◆ **Data supplied**:
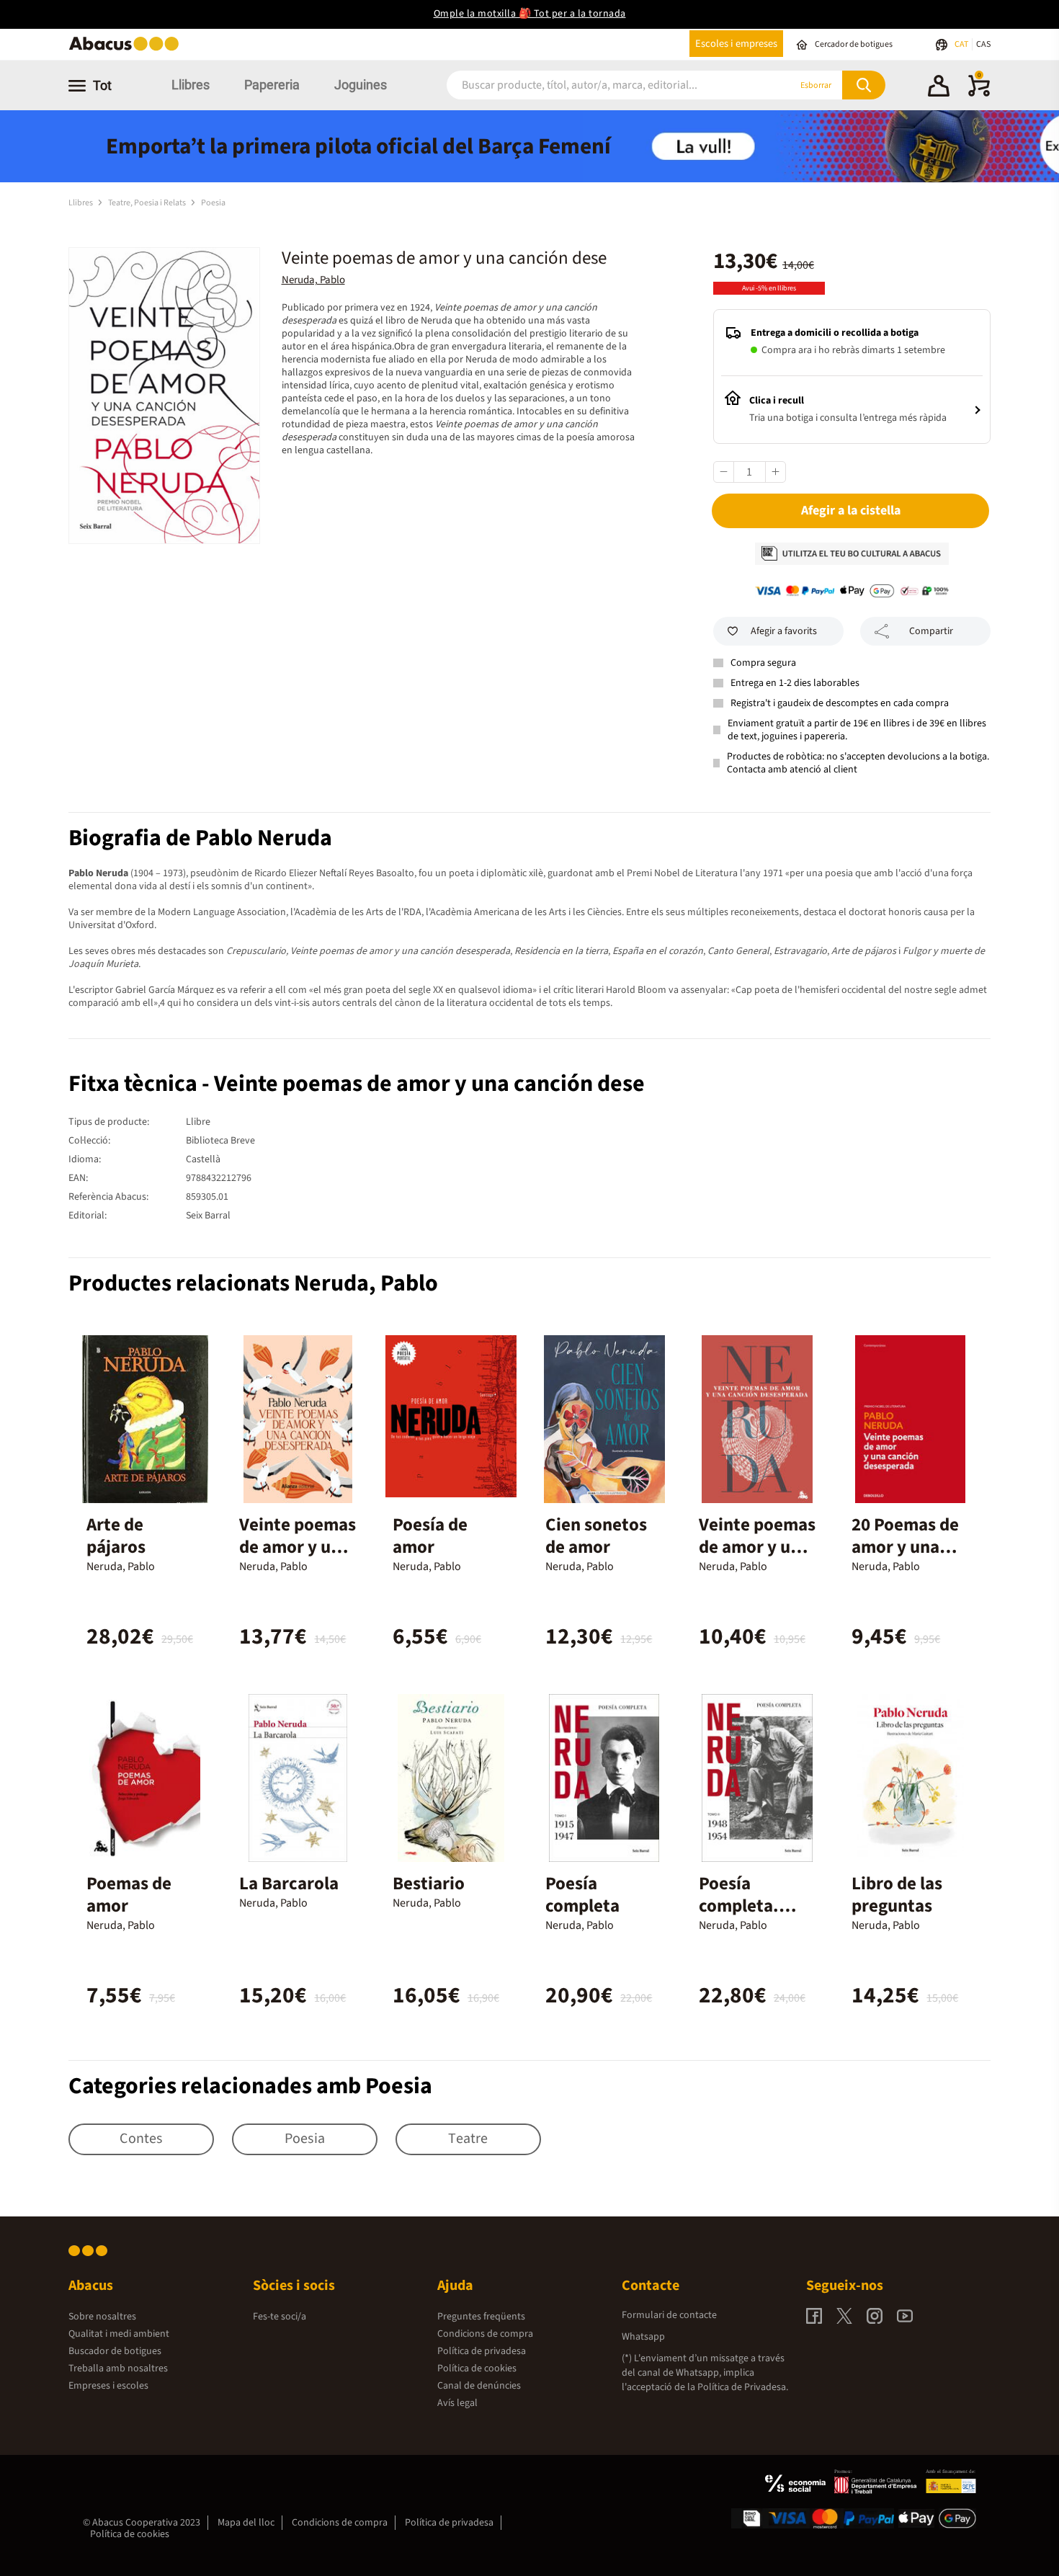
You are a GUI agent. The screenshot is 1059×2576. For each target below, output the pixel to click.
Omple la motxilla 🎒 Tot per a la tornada (530, 13)
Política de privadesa (481, 2351)
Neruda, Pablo (313, 280)
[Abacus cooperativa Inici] (127, 49)
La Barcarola (289, 1884)
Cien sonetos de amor (596, 1536)
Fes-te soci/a (279, 2316)
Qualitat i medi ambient (118, 2334)
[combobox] (600, 85)
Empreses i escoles (108, 2386)
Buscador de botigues (114, 2351)
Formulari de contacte (669, 2315)
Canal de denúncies (479, 2386)
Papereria (272, 84)
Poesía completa (582, 1895)
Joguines (360, 84)
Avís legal (457, 2403)
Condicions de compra (485, 2334)
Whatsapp (643, 2337)
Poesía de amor (430, 1536)
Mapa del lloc (246, 2522)
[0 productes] (979, 94)
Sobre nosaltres (102, 2316)
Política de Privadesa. (742, 2387)
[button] (938, 88)
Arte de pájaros (116, 1536)
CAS (983, 44)
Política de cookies (477, 2368)
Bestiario (429, 1884)
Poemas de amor (128, 1895)
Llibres (190, 84)
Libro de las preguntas (897, 1895)
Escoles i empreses (736, 43)
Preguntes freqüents (481, 2316)
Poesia (213, 203)
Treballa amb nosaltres (118, 2368)
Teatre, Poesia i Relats (147, 203)
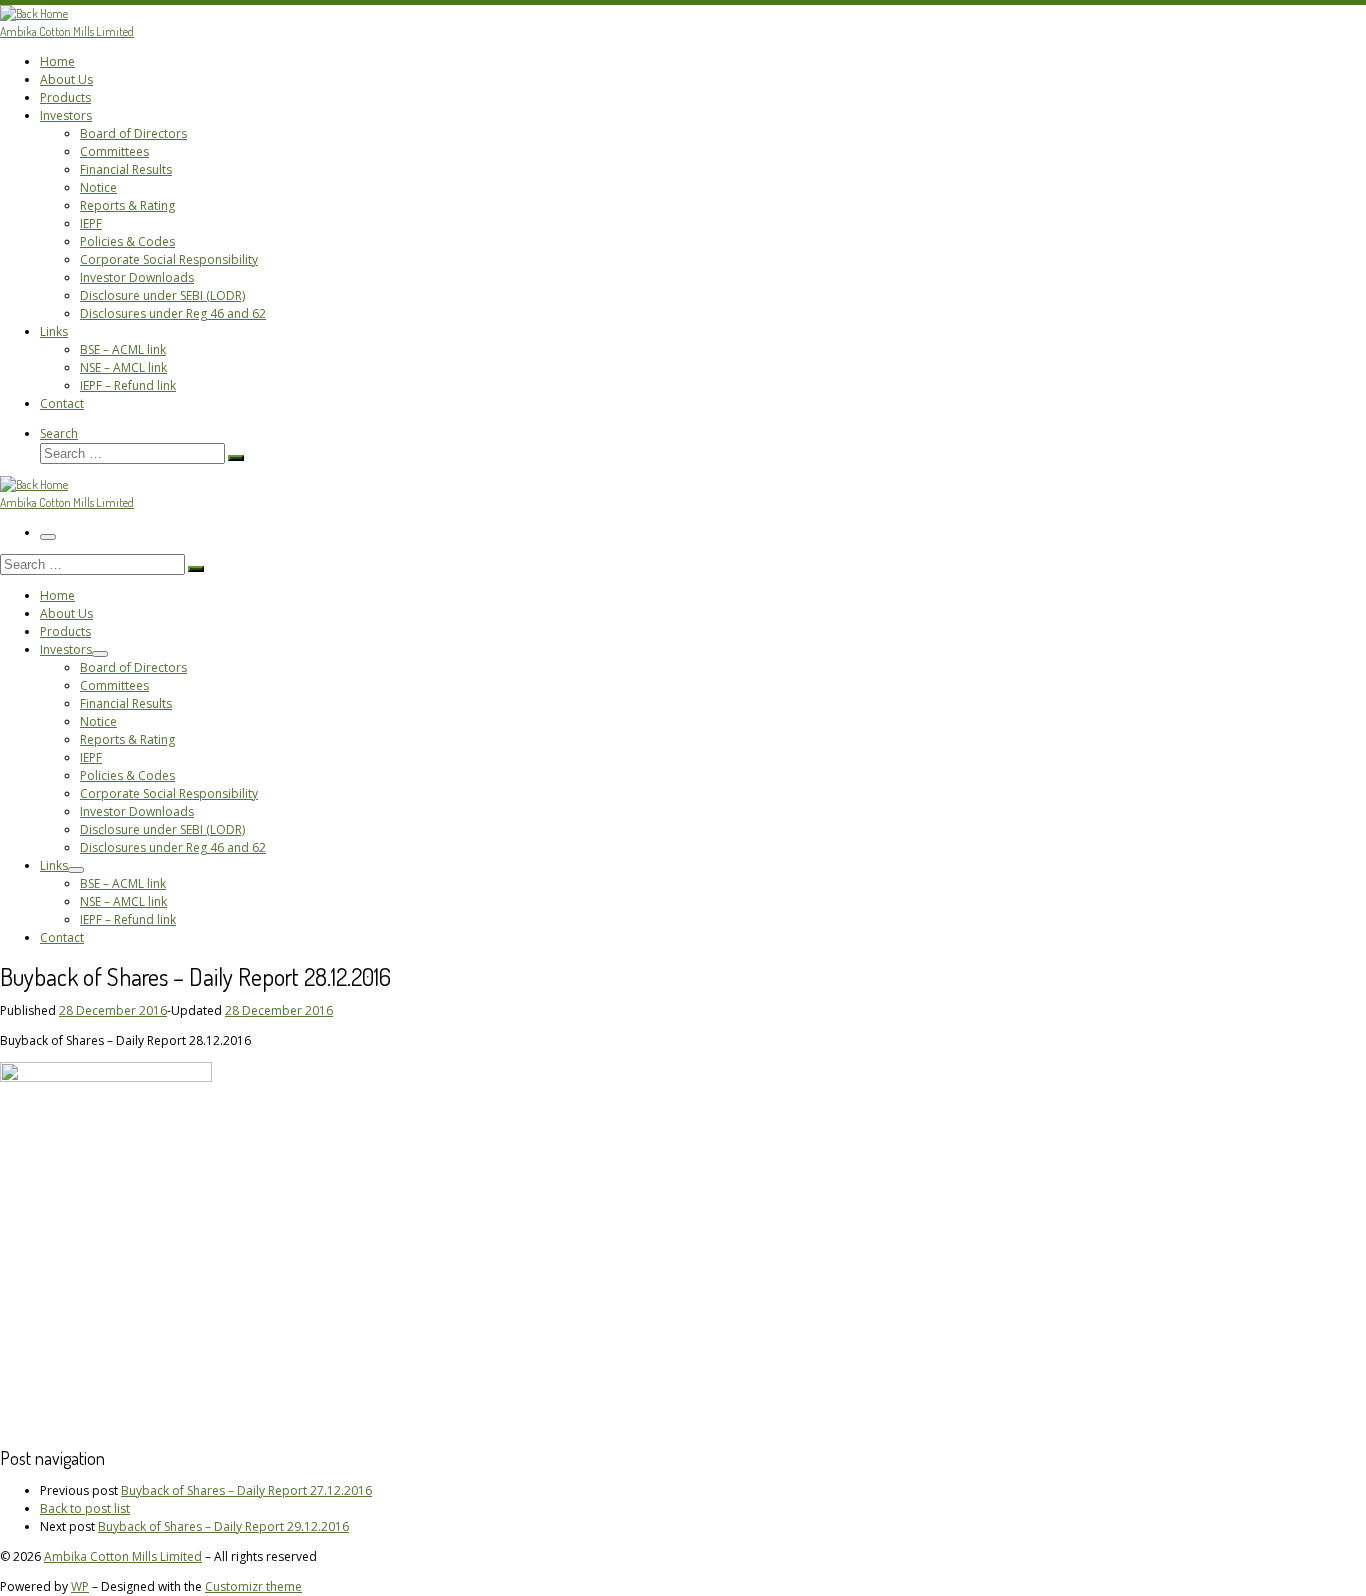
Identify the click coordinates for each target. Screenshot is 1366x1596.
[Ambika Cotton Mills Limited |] (34, 13)
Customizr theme (253, 1586)
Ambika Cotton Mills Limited (123, 1556)
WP (80, 1586)
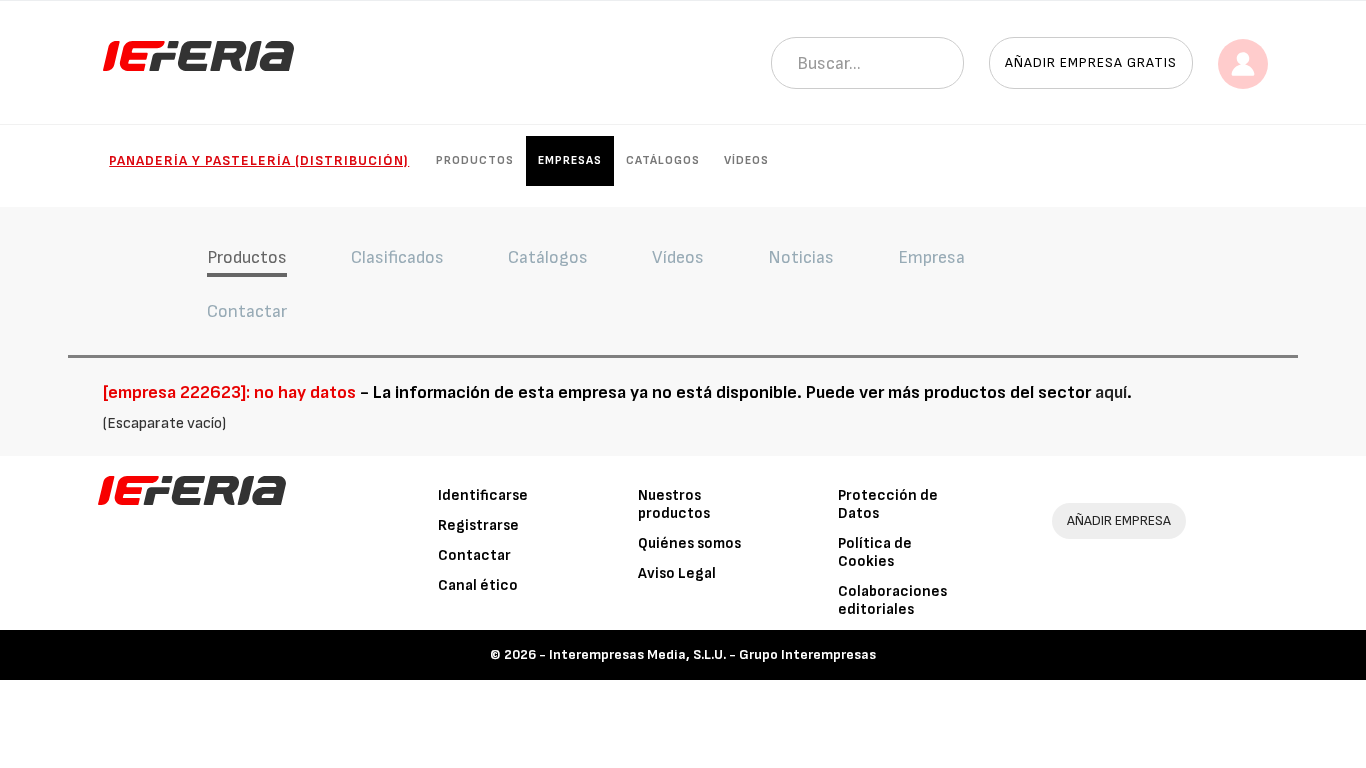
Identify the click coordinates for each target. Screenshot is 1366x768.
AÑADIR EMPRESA (1119, 520)
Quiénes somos (689, 543)
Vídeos (746, 160)
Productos (475, 160)
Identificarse (483, 495)
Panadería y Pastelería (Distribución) (259, 160)
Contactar (474, 555)
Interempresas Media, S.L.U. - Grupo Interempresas (712, 654)
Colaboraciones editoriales (892, 600)
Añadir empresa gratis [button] (1091, 62)
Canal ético (478, 585)
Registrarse (478, 525)
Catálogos (663, 160)
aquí (1111, 392)
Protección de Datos (888, 504)
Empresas (570, 160)
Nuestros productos (674, 504)
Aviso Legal (677, 573)
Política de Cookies (875, 552)
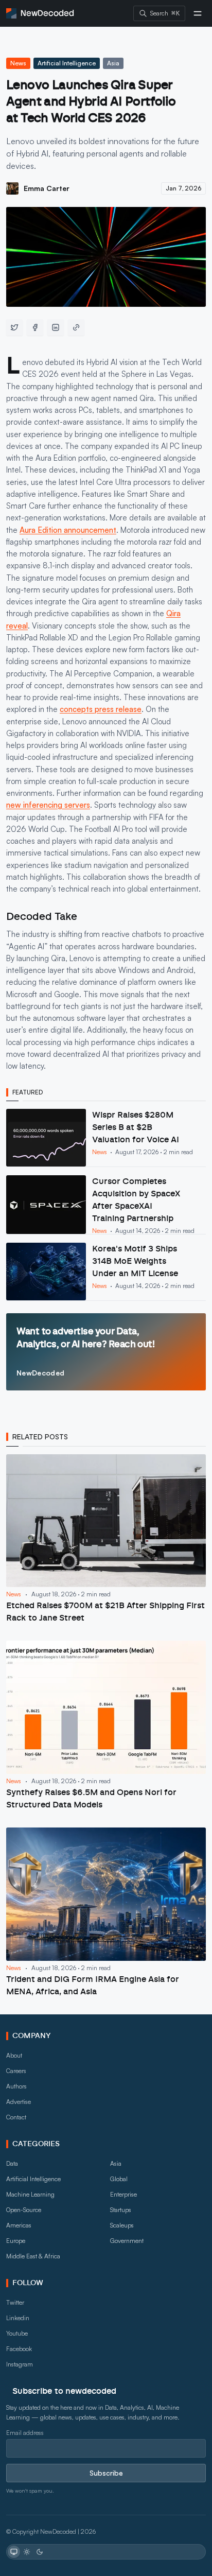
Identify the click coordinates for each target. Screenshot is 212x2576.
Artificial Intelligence (67, 63)
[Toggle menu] (197, 13)
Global (119, 2179)
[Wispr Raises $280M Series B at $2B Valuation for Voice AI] (106, 1138)
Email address (25, 2432)
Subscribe (106, 2472)
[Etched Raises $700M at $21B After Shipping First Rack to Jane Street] (106, 1539)
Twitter (15, 2302)
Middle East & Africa (33, 2256)
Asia (113, 63)
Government (127, 2240)
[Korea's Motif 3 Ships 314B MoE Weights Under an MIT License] (106, 1271)
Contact (16, 2117)
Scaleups (122, 2225)
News (18, 63)
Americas (18, 2225)
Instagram (19, 2364)
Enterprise (123, 2194)
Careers (16, 2071)
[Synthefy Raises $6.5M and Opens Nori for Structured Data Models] (106, 1726)
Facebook (19, 2349)
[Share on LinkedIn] (55, 327)
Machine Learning (30, 2194)
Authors (16, 2086)
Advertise (18, 2101)
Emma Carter (46, 188)
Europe (15, 2240)
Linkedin (17, 2318)
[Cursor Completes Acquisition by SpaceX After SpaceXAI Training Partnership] (106, 1204)
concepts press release (101, 709)
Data (12, 2163)
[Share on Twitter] (14, 327)
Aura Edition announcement (68, 530)
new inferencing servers (48, 805)
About (14, 2055)
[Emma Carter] (12, 188)
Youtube (17, 2333)
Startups (120, 2210)
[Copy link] (76, 327)
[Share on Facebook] (35, 327)
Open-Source (23, 2210)
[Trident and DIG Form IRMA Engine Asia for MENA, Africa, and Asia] (106, 1912)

◆ **Exercise prompt**: Only the lines containing the word "Share" should be returned from the data above.

◆ **Your response**:
[Share on LinkedIn] (55, 327)
[Share on Twitter] (14, 327)
[Share on Facebook] (35, 327)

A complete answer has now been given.